No curto prazo, as prioridades estão voltadas para qualquer coisa que comprometa a segurança das cadeias produtivas, a segurança nacional ou a liderança tecnológica. Porém, o rumo que isso tomará ainda é incerto. “Uma divisão econômica mais profunda e ampla entre os blocos ainda é possível”, alertou Shearing. “Alternativamente, é possível que os blocos não se sustentem.”
O papel das alianças
Nesse cenário de fratura global, os aliados dos Estados Unidos ganham ainda mais importância, sendo uma das maiores vantagens estratégicas do país. No entanto, Shearing aponta que a condução política de Trump pode minar essa força. “Um dos maiores riscos para a posição dos EUA é que Donald Trump afaste seus aliados, cujo tamanho e diversidade econômica são uma força crucial em um mundo fraturado.”
Para o economista, a pior ameaça seria uma escalada da rivalidade entre EUA e China, que poderia evoluir para um conflito direto. “Uma ameaça ainda mais séria para todos seria que uma rivalidade cada vez mais profunda leve os EUA e a China ao confronto.”
Ganhos e perdas
Apesar de os impactos econômicos de um mundo mais fragmentado serem amplamente negativos, alguns países e setores poderão se beneficiar dessa reorganização. A Índia, por exemplo, surge como um dos principais ganhadores com a realocação de cadeias produtivas. “Embora o mundo como um todo saia prejudicado com um sistema mais fraturado, haverá benefícios para alguns”, pontuou Shearing.
Para investidores, isso significa oportunidades — e riscos — em novos lugares. Os desafios se multiplicam para governos, empresas e gestores de recursos. Será necessário identificar setores e países que estão bem posicionados para aproveitar os novos fluxos comerciais, enquanto se preparam para uma economia global marcada por maior volatilidade nos preços das commodities e inflação mais instável.
Tendência subestimada
A fratura global, que há apenas alguns anos era vista como um risco remoto por instituições como o FMI, agora se torna um eixo central de análise.
“Três anos atrás, a fragmentação era considerada uma probabilidade de baixo risco em comparação com a continuidade da integração”, relembra Shearing. “A volta de Trump à Casa Branca — e sua compreensão do poder americano e de como utilizá-lo — colocou os holofotes sobre um processo até então amplamente negligenciado.”
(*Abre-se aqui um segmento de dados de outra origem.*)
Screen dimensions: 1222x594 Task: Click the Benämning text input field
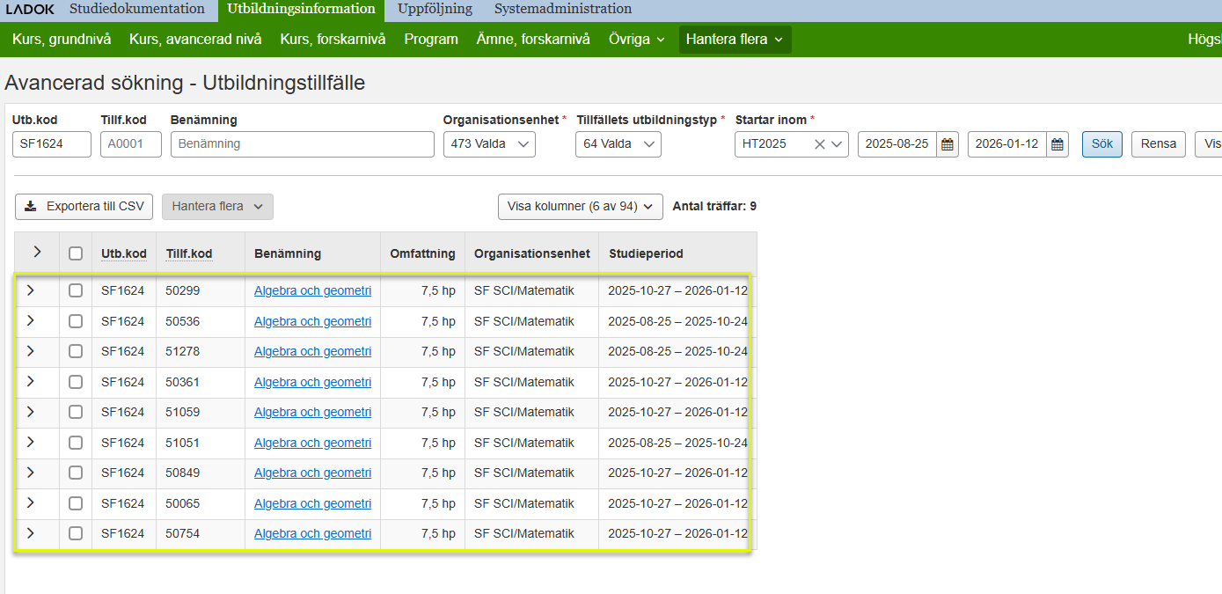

Questões antes consideradas periféricas agora ocupam o centro do debate: seria possível o surgimento de um terceiro bloco europeu para contrabalançar EUA e China? Há espaço para um “Grande Acordo” entre as duas potências? Ou estamos apenas no começo de uma divisão mais disruptiva da ordem global?
Enquanto essas perguntas permanecem sem resposta, uma coisa parece clara: o mundo do comércio global não voltará ao que era antes.